A former big box retailer client came to us with a brilliant idea. He wanted to do an environmental PR program tied to…St. Patrick’s Day. Geesh! “Big agency,” he asked, “how do you propose to bring my (lame-brained) idea to life?”

So like good little agency service providers, we convened a brainstorming to figure out just how we go about achieving our client mandate to equate the green of St. Patrick’s with the green in the meadow. Hey, I got it. We’ll clean up the Chicago River after the drunken fools pour green dye into it. Nah!

Why don’t we hire some store workers in t-shirts to pick up the trash on New York’s Fifth Avenue in the aftermath of the St. Patty’s Day Parade? I don’t think so.

In the end, the retailer’s PR guy wound up creating an FSI in which all the store’s “green” products were listed as sale items for St. Patrick’s Day.

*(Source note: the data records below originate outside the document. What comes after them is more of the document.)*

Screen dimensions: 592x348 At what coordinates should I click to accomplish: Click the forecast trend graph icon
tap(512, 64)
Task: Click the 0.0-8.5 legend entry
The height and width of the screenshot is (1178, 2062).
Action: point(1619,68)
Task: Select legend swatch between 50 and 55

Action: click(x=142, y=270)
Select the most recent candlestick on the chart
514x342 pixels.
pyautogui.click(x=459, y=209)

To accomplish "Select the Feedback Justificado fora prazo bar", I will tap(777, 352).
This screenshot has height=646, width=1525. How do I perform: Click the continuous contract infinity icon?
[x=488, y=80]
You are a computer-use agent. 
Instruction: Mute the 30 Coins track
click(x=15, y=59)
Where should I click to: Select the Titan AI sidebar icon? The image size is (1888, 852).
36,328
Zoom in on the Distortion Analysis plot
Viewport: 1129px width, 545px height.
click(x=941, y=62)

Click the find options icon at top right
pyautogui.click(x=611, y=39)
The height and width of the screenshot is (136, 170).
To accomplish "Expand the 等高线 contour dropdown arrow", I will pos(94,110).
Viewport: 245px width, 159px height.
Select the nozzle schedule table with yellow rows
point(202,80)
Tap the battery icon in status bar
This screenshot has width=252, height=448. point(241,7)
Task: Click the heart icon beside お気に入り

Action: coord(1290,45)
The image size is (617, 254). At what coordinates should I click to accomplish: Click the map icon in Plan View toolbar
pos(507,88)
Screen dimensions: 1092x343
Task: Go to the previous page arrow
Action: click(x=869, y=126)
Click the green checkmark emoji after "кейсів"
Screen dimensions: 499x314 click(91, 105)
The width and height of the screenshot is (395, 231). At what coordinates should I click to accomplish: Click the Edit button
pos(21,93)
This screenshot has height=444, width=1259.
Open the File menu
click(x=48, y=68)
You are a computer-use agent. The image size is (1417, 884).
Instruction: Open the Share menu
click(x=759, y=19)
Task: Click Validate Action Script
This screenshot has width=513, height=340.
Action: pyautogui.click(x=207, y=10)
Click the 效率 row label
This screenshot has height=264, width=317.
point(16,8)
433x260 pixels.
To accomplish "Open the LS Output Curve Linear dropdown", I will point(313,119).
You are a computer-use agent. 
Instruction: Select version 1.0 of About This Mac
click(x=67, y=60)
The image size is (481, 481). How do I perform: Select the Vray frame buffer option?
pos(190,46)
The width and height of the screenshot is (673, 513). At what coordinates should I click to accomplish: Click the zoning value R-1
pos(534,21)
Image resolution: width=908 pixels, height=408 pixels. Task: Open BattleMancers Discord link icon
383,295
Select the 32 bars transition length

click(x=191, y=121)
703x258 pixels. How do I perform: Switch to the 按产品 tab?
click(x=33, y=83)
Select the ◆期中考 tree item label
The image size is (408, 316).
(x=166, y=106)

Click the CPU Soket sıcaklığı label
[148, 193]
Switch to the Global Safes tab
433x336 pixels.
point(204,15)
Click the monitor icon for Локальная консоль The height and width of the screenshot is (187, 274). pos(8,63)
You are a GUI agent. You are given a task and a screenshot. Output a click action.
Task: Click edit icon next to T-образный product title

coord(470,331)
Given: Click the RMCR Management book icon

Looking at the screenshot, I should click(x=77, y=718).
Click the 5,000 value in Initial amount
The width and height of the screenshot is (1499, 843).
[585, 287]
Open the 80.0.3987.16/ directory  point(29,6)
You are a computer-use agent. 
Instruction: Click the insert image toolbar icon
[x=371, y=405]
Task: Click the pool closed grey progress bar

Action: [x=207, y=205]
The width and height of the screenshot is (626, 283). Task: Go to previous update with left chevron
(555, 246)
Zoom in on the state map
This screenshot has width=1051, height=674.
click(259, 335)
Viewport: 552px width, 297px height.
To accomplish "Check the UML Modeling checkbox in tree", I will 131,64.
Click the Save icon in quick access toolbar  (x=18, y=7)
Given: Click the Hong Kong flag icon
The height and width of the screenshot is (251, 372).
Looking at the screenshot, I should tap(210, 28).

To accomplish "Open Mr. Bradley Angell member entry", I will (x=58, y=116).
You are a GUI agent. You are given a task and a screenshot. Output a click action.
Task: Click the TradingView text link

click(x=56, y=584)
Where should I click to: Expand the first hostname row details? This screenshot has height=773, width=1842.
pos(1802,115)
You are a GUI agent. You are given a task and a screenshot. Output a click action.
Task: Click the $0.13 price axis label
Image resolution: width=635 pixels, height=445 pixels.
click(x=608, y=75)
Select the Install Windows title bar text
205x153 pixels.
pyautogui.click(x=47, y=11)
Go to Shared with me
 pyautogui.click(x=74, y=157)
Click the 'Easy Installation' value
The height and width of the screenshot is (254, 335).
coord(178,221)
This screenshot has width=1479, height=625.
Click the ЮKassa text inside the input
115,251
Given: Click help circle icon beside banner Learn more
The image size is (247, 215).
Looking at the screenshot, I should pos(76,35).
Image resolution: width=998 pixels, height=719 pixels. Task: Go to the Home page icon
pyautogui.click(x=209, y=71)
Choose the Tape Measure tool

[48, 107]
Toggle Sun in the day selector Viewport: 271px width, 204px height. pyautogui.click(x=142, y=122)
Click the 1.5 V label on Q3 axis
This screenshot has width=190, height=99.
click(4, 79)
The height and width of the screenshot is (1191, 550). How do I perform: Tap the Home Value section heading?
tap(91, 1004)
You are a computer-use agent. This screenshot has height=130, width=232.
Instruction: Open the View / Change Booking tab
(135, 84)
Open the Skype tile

Back then, the motivation to be green lied less in its prospects to make a difference, and more in the PR/marketing potential. In his CNN/Money piece titled “The Greening of P.R; Read All About It,” Joel Makover took notice of the sudden rush to green by the big full-service agencies.

“But it’s more than that. The greening of P.R. reflects a new found reality: It’s now safe, or at least safer, for companies to tell their good, green stories.”

Some call their offering sustainability practices so as to not scare off too many prospective clients. (God forbid the agencies come off looking like Fenton Communications.)

Next week, at the World Business Forum, Yale professor and Green to Gold author Dan Esty will address in earnest the phenomenon that actually gives green PR its meaning — not just some faux-marketing initiative designed to drive sales or enhance reputation.

Mr. Makover is correct. The agencies are making over this important practice, but it’s not the first time. It’s just more real this time, not to mention the prospect for mining gold from green.